Story | 20 Apr, 2023

Democratising data for more inclusive governance to strengthen conservation in the Mekong Basin

From 14-16 March 2023, the Sustainable Infrastructure Partnership, which aims to promote the stability, peace, prosperity, and sustainable development of the Mekong sub-region, hosted the Mekong Research Symposium in Chiang Rai, Thailand. The event brought together researchers, civil society organisations (CSOs), donors, and international non-governmental organisations to share research, tools, and strategies to better understand the current state of the Mekong and discuss opportunities to increase the availability and accessibility of data for use by local communities, CSOs and decision-makers.

During the second day of the symposium, IUCN and the Stimson Center co-organised a session on Nature-based Solutions (NbS) in the Mekong Basin. The session highlighted the IUCN Global Standard on Nature-based Solutions and featured a series of interactive presentations from partners from the basin. The presentations covered topics such as: NbS for climate change, the importance of inclusive governance throughout the process of designing, implementing and monitoring NbS, NbS for food and water security and best practices on regional capacity building for NbS.

Ms. Praon Udomprasert, Director of the Wetland Convention Subdivision, Department of Water Resources, Thailand, highlighted a case study from the Bang Pakong River, in which local communities worked with her Department to raise awareness of the ecosystem services provided by the river as well as to promote its restoration and conservation. The site is currently on the list for future nomination as a Ramsar Site, or Wetland of International Importance.

The design of projects should value the diverse experience of communities and draw on the many examples of community-based initiatives in the Mekong Basin and the region more broadly. This process should move beyond data sharing to include more proactive and timely public disclosure in ways that are accessible and meaningful for communities to promote more informed participation and accountability. Communities should feel safe to express views and see clear opportunities to influence outcomes,” said Gary Lee, Southeast Asia Programme Director, International Rivers, during his presentation.

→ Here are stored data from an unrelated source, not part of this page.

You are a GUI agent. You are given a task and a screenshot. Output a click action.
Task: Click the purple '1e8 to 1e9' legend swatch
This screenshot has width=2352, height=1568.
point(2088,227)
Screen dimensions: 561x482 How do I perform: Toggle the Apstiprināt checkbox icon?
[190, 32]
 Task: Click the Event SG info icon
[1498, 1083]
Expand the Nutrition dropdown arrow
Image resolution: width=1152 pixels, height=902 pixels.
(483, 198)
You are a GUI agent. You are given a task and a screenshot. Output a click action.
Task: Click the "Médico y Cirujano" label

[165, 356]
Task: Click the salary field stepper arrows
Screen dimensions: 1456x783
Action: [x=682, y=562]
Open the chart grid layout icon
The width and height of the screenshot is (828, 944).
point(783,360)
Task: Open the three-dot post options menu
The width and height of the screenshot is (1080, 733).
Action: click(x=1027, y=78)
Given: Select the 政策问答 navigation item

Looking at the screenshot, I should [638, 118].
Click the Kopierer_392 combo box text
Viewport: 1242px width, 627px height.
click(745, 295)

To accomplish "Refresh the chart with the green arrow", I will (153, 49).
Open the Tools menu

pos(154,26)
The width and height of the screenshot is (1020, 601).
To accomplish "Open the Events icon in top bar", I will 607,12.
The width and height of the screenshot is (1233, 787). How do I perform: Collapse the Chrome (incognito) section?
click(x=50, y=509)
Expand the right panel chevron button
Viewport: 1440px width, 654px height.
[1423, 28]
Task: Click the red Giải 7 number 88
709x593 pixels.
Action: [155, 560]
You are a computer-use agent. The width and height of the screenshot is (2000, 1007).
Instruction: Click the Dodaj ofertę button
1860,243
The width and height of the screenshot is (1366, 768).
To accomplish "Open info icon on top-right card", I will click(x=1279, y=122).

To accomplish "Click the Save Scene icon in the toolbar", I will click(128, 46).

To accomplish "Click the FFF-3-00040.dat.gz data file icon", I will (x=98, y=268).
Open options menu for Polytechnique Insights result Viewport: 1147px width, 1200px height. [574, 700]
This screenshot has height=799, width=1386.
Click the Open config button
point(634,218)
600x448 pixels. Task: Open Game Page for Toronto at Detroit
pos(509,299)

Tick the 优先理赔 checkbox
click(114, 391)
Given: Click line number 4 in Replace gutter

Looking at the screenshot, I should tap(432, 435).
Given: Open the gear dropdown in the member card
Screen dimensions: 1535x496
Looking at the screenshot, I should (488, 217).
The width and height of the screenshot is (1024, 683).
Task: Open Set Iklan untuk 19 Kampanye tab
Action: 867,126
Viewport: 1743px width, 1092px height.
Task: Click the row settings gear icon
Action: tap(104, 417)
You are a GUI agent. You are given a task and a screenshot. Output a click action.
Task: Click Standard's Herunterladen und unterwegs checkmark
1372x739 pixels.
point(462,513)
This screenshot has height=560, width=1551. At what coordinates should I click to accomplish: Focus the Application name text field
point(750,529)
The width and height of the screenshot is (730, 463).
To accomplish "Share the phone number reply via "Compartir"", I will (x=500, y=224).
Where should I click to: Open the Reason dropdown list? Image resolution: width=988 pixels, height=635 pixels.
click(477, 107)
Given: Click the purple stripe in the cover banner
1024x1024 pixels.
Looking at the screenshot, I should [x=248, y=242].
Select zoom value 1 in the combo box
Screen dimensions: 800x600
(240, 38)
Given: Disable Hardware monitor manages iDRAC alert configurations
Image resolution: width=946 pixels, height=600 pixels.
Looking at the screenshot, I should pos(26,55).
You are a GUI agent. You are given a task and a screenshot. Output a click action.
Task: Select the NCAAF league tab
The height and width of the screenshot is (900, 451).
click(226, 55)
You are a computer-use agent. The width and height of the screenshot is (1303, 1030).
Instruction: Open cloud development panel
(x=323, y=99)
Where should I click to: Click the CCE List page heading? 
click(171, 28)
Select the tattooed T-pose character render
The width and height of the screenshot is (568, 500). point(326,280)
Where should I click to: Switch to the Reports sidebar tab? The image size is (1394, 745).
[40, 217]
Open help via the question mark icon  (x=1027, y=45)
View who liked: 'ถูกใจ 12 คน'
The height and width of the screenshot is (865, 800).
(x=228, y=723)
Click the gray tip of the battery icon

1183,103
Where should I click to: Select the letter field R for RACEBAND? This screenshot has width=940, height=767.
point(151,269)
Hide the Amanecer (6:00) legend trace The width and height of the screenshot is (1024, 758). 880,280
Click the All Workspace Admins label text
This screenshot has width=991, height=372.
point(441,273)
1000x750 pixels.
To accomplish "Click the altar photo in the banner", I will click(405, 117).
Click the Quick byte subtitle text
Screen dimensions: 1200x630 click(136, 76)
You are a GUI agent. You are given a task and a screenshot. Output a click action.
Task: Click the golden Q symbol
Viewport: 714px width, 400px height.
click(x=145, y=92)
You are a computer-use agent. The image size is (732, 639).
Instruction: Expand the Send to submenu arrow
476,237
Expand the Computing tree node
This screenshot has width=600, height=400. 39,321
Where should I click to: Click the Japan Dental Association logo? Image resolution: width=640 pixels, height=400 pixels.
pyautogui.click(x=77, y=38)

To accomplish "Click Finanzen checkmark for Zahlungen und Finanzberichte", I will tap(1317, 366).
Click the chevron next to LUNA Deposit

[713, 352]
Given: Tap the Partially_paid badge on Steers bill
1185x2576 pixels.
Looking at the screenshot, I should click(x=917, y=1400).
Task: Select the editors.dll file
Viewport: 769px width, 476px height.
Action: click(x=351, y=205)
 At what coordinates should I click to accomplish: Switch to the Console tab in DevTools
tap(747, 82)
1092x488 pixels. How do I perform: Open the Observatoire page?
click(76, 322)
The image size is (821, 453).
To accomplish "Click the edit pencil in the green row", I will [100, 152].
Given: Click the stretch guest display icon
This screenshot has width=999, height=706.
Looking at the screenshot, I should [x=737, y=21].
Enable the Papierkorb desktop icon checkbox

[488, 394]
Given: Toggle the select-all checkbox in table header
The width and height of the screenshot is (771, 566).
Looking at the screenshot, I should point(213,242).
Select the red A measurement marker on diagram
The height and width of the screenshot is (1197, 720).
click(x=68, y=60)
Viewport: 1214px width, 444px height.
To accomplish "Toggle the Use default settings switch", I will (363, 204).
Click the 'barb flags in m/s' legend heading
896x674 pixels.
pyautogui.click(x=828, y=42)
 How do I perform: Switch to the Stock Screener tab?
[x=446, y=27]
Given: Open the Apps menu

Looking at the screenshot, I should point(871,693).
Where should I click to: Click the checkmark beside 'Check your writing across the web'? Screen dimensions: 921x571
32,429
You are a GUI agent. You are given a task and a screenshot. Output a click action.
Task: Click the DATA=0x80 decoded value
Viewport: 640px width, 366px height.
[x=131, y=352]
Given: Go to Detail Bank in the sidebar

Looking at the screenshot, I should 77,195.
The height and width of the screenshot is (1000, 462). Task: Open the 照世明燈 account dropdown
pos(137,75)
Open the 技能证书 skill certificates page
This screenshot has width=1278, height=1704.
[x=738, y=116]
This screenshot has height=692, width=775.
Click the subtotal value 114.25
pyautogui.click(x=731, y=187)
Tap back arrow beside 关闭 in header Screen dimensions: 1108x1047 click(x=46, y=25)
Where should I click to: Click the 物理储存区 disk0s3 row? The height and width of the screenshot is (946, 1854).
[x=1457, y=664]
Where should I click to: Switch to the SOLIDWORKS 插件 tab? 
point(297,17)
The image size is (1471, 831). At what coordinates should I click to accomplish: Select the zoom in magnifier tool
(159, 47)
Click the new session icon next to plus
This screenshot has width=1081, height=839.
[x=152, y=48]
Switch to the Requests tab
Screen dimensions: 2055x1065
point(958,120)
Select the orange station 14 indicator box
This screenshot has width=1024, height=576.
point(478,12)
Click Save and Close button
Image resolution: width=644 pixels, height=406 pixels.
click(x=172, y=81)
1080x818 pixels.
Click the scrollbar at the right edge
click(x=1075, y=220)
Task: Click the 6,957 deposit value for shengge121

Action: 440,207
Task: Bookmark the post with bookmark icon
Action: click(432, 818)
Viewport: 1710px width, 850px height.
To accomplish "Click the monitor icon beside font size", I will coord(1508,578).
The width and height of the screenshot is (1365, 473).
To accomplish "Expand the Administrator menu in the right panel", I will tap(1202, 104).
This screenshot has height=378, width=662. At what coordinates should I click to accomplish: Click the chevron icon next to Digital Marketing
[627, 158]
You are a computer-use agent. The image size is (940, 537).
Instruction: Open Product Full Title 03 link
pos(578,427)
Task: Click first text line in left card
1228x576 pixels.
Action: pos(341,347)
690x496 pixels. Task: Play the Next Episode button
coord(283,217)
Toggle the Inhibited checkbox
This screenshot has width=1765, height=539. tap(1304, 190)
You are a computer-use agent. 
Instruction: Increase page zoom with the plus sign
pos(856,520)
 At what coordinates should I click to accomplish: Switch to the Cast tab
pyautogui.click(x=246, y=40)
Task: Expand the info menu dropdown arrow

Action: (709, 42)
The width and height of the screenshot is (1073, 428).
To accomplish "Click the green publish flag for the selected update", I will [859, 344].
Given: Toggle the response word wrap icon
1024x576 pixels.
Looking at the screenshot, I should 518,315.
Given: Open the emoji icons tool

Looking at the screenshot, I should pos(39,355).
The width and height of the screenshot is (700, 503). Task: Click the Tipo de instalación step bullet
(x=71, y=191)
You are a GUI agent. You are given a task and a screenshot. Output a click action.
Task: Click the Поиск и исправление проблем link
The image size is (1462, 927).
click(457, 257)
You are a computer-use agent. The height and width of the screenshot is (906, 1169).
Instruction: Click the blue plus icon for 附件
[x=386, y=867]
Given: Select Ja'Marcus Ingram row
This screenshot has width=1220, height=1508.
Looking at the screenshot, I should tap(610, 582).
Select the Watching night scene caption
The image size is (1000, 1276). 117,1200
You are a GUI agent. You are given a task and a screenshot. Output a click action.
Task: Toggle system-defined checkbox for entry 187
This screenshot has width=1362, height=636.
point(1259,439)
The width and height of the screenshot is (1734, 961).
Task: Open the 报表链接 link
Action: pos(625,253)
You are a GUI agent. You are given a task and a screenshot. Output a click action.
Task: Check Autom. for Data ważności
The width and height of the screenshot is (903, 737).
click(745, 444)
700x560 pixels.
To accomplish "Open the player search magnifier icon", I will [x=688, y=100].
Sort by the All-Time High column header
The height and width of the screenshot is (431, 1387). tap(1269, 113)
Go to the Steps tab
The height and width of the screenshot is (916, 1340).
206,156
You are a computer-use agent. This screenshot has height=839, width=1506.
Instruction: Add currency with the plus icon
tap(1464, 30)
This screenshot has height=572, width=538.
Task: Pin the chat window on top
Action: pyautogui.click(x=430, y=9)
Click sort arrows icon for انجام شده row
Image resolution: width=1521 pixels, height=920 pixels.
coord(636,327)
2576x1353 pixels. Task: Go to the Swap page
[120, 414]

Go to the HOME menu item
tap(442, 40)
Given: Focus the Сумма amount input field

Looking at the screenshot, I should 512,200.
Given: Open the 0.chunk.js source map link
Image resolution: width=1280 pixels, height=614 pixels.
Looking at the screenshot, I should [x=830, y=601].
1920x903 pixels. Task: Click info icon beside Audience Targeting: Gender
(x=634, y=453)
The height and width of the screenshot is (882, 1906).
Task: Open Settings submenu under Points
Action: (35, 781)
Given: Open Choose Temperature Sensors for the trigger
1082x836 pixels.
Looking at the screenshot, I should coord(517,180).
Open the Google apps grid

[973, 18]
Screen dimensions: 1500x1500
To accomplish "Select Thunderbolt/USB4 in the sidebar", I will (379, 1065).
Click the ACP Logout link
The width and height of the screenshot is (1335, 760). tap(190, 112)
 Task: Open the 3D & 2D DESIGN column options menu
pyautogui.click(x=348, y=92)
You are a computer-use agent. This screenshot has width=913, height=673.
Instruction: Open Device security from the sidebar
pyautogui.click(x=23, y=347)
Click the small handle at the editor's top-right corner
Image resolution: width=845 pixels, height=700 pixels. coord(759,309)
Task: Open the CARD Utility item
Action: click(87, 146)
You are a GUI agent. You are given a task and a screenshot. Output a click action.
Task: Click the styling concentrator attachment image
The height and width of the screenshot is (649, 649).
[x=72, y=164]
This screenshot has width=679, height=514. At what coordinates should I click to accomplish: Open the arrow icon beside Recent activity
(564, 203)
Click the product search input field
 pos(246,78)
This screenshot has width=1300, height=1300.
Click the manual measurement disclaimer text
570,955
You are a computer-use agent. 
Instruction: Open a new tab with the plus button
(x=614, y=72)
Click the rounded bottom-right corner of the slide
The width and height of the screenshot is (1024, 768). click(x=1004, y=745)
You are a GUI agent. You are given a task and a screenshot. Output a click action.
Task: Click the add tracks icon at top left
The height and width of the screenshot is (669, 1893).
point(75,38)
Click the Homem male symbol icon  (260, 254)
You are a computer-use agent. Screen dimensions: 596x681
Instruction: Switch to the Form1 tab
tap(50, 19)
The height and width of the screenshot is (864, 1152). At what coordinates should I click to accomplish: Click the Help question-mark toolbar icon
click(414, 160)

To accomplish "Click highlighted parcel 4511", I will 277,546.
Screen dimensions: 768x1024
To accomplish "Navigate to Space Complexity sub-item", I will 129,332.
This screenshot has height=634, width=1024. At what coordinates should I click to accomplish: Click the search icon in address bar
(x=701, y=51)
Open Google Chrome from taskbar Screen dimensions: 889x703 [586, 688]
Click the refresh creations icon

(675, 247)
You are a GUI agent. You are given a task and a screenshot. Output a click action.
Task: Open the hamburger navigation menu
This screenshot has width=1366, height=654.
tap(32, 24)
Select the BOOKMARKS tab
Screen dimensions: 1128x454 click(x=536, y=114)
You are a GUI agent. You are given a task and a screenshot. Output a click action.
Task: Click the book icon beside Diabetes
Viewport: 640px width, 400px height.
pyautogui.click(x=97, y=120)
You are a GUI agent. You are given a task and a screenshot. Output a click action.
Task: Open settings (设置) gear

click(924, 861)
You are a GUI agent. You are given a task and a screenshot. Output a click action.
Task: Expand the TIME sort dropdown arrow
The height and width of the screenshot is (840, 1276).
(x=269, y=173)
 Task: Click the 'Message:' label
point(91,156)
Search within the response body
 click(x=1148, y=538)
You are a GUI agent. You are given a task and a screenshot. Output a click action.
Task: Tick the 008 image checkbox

Inclusive governance is one of eight key criteria for effective NbS, as defined in the IUCN Global Standard. The need to further strengthen the inclusion of local communities in decision-making at the local, national and transboundary levels, was echoed throughout the symposium. To do this, scientific data, such as climate change projections and dam release data must be made more readily available to local decision-makers through translation to local languages and simplifying access. Further, local knowledge should be considered as essential data, and should be used to complement scientific data in order to support the development of the most robust conservation measures in the basin.

Rapid economic and infrastructure development, increasing populations and urbanisation in the last two decades have led to immense pressures on the Mekong Basin’s natural resources, impacting their availability and threatening food security and biodiversity. Through its Building River Dialogue and Governance (BRIDGE) programme, and the Shared Waters Cooperation Facility, IUCN is supporting inclusive governance by working with governments and partners in the Mekong Basin to promote water diplomacy and local governance through facilitating cooperation, strengthening inter-governmental capacities and creating spaces for dialogue and agreements.

Financed by the Water Diplomacy Programme of the Swiss Agency for Development Cooperation (SDC), BRIDGE (Building River Dialogue and Governance) initiative aims to build water governance capacities through learning, demonstration, leadership, and consensus-building, in particular in transboundary river basins.